## What is expected
Print all of the data below exactly as it appears, leaving out every image.

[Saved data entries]
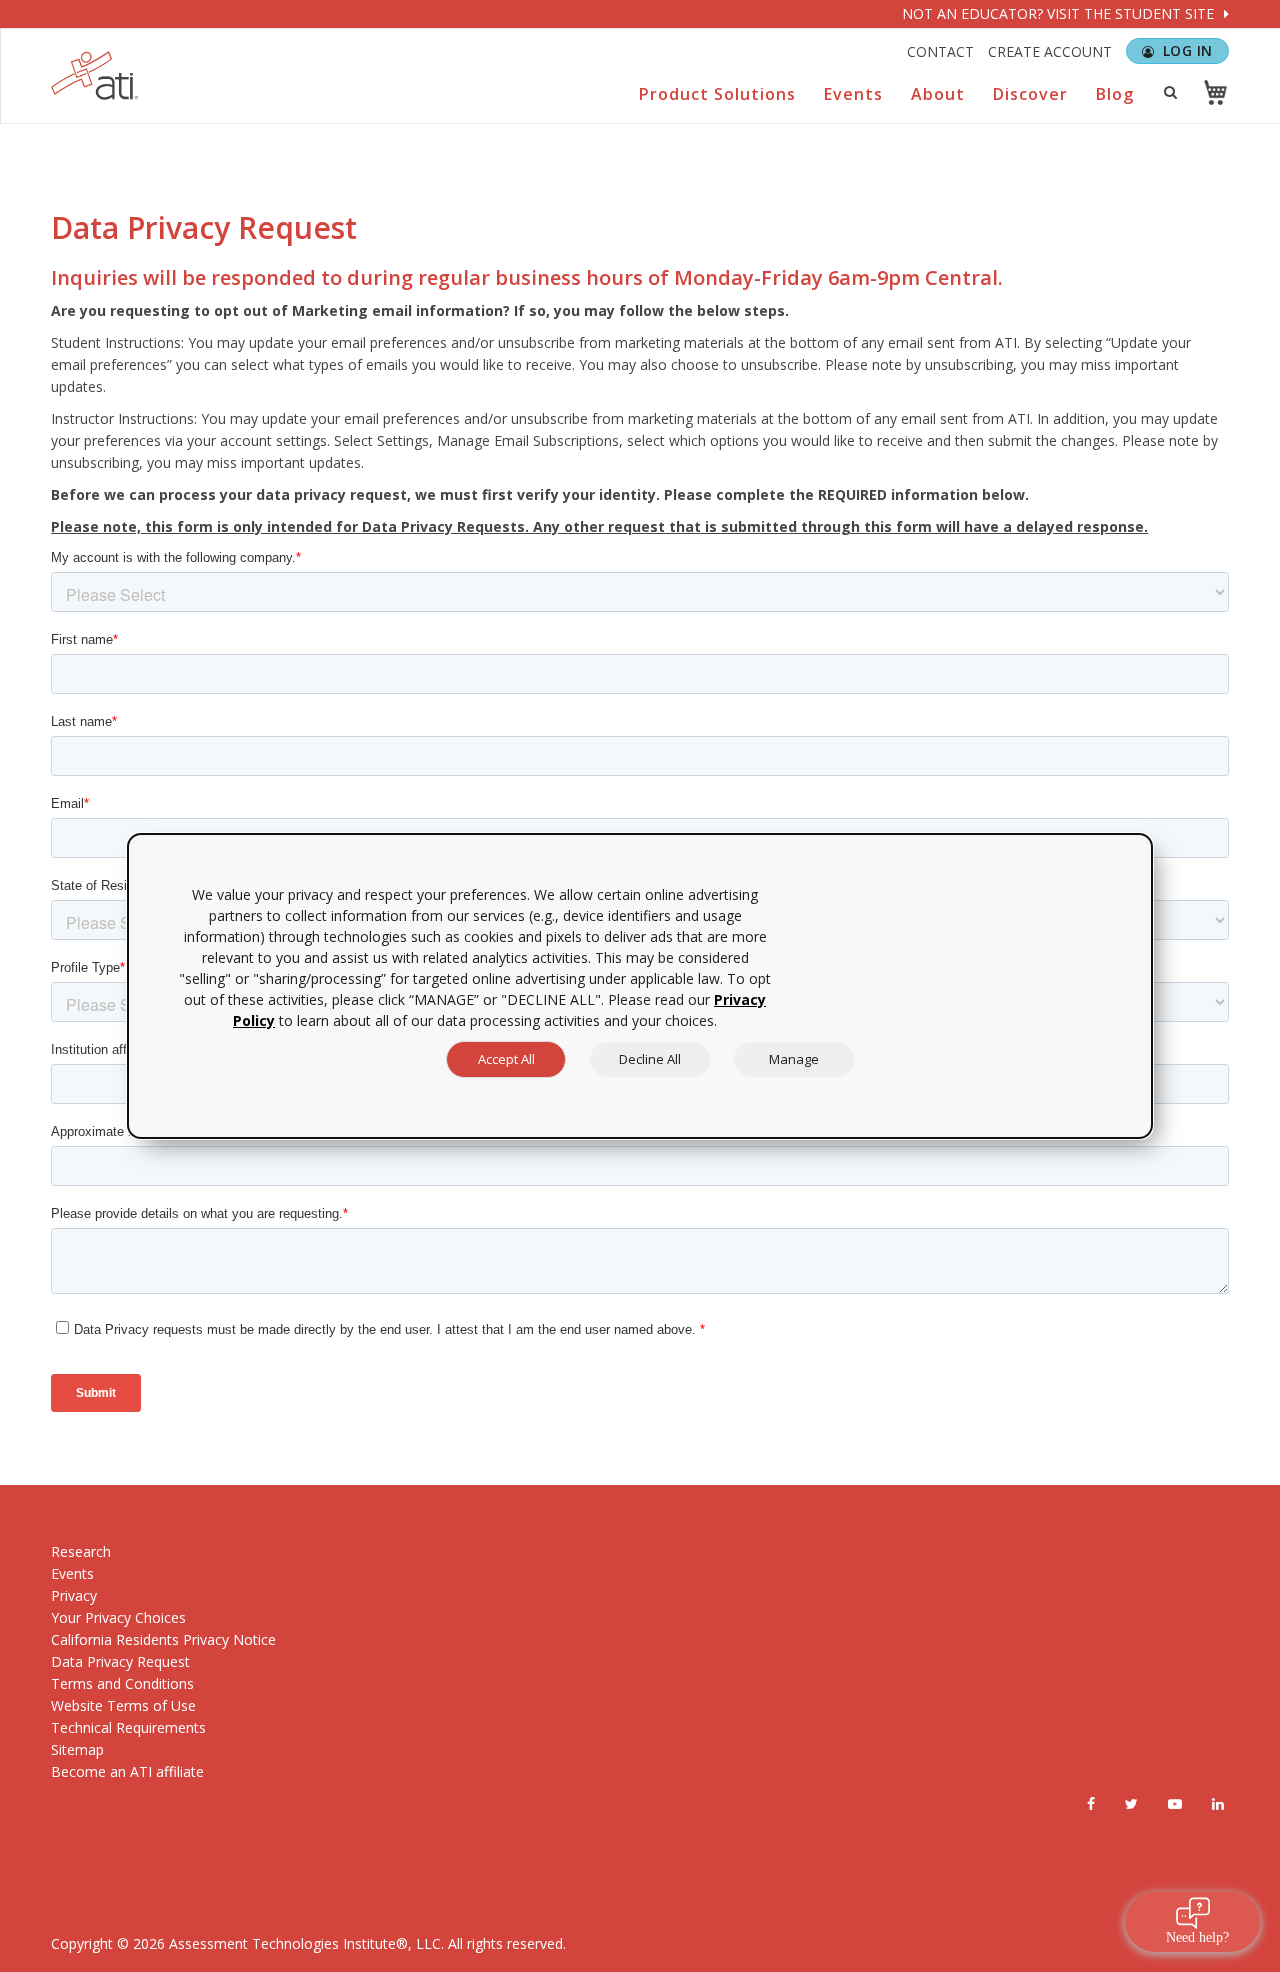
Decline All (650, 1059)
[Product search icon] (1171, 92)
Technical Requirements (128, 1727)
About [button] (938, 94)
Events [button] (853, 94)
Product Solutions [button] (717, 94)
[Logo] (95, 75)
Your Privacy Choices (118, 1617)
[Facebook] (1091, 1804)
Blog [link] (1115, 94)
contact (940, 51)
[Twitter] (1131, 1804)
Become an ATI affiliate (127, 1771)
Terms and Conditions (122, 1683)
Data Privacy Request (120, 1661)
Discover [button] (1030, 94)
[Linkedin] (1218, 1804)
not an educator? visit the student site (1060, 13)
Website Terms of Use (123, 1705)
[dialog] (640, 986)
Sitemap (77, 1749)
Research (81, 1551)
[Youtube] (1175, 1804)
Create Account (1050, 51)
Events (72, 1573)
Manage (794, 1059)
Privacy (74, 1595)
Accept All (506, 1059)
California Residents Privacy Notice (163, 1639)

## Task response
Decline All (650, 1059)
[Product search icon] (1171, 92)
Technical Requirements (128, 1727)
About [button] (938, 94)
Events [button] (853, 94)
Product Solutions [button] (717, 94)
[Logo] (95, 75)
Your Privacy Choices (118, 1617)
[Facebook] (1091, 1804)
Blog [link] (1115, 94)
contact (940, 51)
[Twitter] (1131, 1804)
Become an ATI affiliate (127, 1771)
Terms and Conditions (122, 1683)
Data Privacy Request (120, 1661)
Discover [button] (1030, 94)
[Linkedin] (1218, 1804)
not an educator? visit the student site (1060, 13)
Website Terms of Use (123, 1705)
[dialog] (640, 986)
Sitemap (77, 1749)
Research (81, 1551)
[Youtube] (1175, 1804)
Create Account (1050, 51)
Events (72, 1573)
Manage (794, 1059)
Privacy (74, 1595)
Accept All (506, 1059)
California Residents Privacy Notice (163, 1639)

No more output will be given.